Aboutcleggsan Expertise All technical areas of Electronics Engineering.
Experience BSEE, MBA, Design, R&D, University Research.
Senior Life Member of IEEE. Life Fellow of AES.
Organizations IEEE, Consumer Electronics Society, Audio Engineering Society.
Broad teaching experience; work experience mostly in consumer electronics and conversion from analog to digital technologies. Pioneer in digital audio at all levels.
Question I have a unique problem that I am at a loss to resolve. I have a couple of
ideas but am unsure if the one I am toying with now will be successful.
Maybe you can direct me on how to proceed.

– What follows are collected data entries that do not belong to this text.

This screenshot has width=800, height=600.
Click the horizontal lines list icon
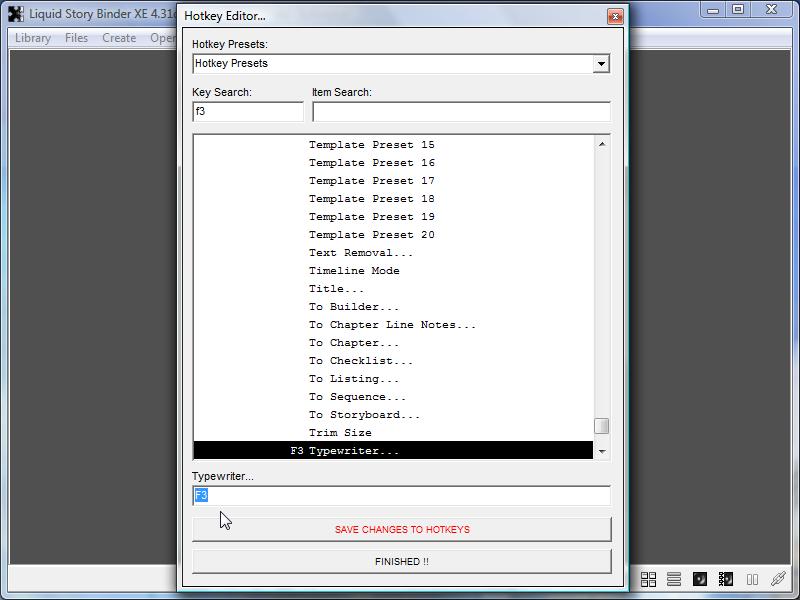[674, 579]
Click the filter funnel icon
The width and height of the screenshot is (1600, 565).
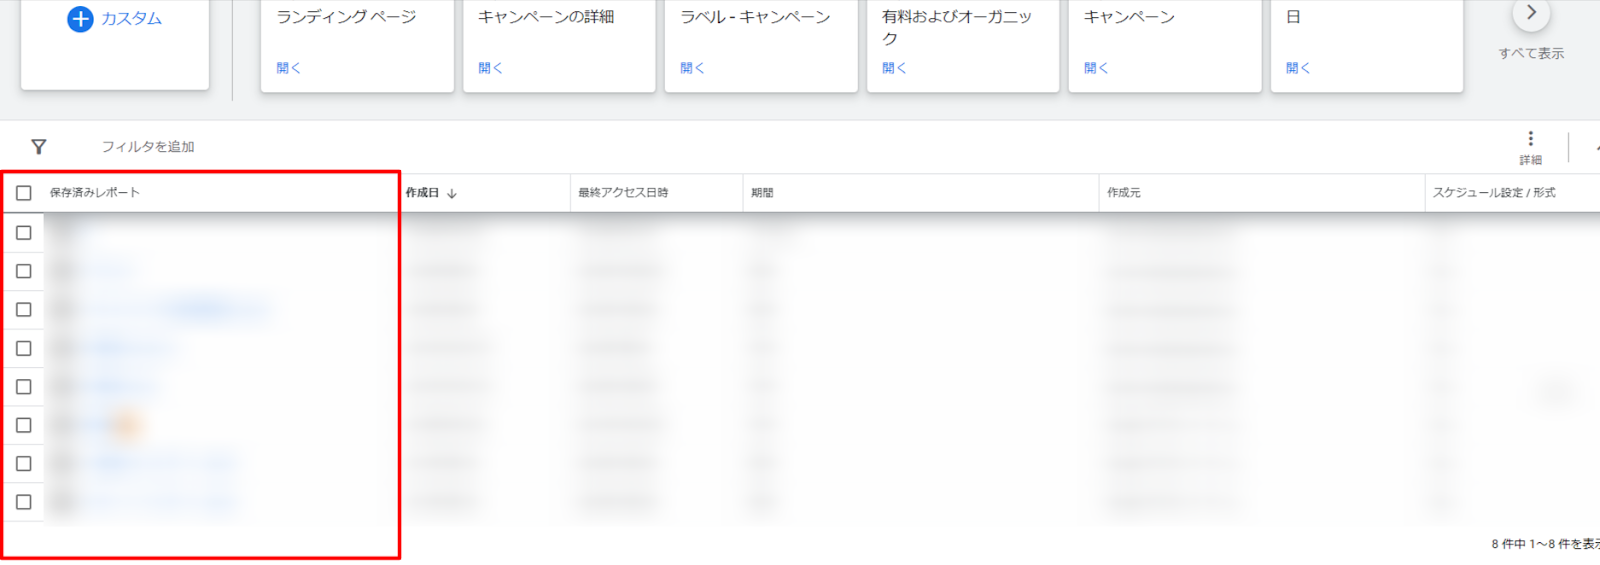click(39, 147)
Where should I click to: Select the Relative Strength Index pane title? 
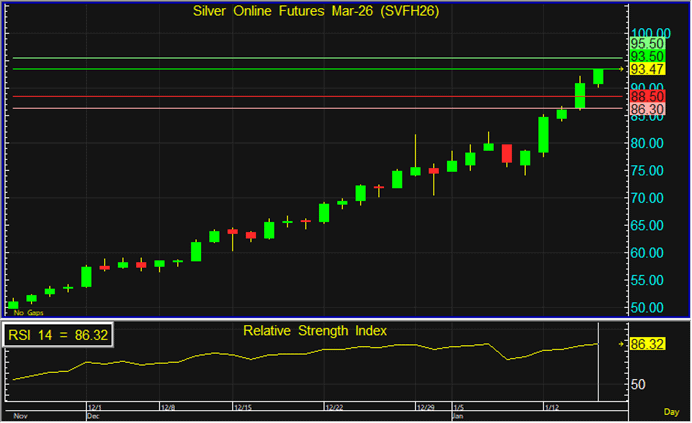314,329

We have built a 50 x 100 foot building and have incorporated about 6000
feet of 1/2 inch ID plastic tubing in the concrete floor to heat the building by
circulating hot water through it. The tubing is buried to a depth of 2 to 4
inches in the concrete. The tubing is spaced at 12 inches and tie wrapped to
a reinforcing steel grid. We now need to drill holes in the floor to secure the
base plates for some car lifting hoists. The holes will be every bit of 4 to 6
inches deep. We had taken photographs and did some primitive sketchings
of the tubing locations and paths and that will be of some help. However,
before we start to drill we want to make every effort at identifying the
locations of the tubing paths to the best of our ability.
Since the tubing is PVC and the concrete floor is full of reinforcing steel a
metal detector will be of no use. One idea we had was to circulate hot water
through a tubing loop (there are dozens of tubing loops of lengths from 200
to 300 feet) and then using an infrared viewer to see if we could identify the
tubing path. We think that with the tubing buried so deep that the heat
pattern at the surface will not be definitive enough. Spraying water on the
surface area and waiting for evaporation to reveal the pattern would probably
also not be definitive enough.
One idea that we believe has some merit in pursuing would be to insert a wire
into the tubing and attaching a signal generator to it. Then, using a
frequency detector we could probably get very close to the true tube routing
by scanning the floor surface and adjusting the reciever's gain. Utility
companies have such equipment and a friend of ours who works for such a
company says he can borrow the equipment for the experiment.
The real problem is this. Since the tubing is 200+ feet in length with
numerous 180 degree turns the chances of snaking a wire through the length
of the run is probably impossible. So here is the question.
Do you think that by filling up the tubing loop with a highly conductive fluid,
inserting a bare copper conductor (wire) into the tubing so that it makes good
contact with the solution and then attaching the signal generator to the wire
that we would be able to detect the frequency signal for the full length of the
tube by utilizing the detector?
I apologize for the lengthy description and hope that you have enough
information to get the full picture of our situation. If you have any questions
please contact me. If you have any suggestions other than what we have
thought of by all means toss them to us. We really don't want to start drilling
and then see plastic tailings coming out of the hole.
Thank you for your time, Steve.
Answer So, you want to know the routing of the vinyl tubes so that you can cut into the floor and avoid damaging the tubing. Did I get it right?
The conductive material idea and/or rf measurement is not so good in my opinion. You would have some difficulty resolving the location/position accurately. And, you may not even be able to get a reliable measurement.
Why not just drill. If you cut a line, remove a little cement material, reconnect to the PVC and route it around the hole and reconnect it on the other side in the same manner. PVC is easy to splice. That may be easier than the complicated measurements you mentioned.
But, of the ones you mentioned, I would favor the heat measuring method. They can be really sensitive. If you run hot water through the pipes on a cold day for a few hours I think you will find enough temperature differential between the pipe lines that you can feel it as you pass your hand over the floor - or measure it with a temperature gauge. That is my opinion.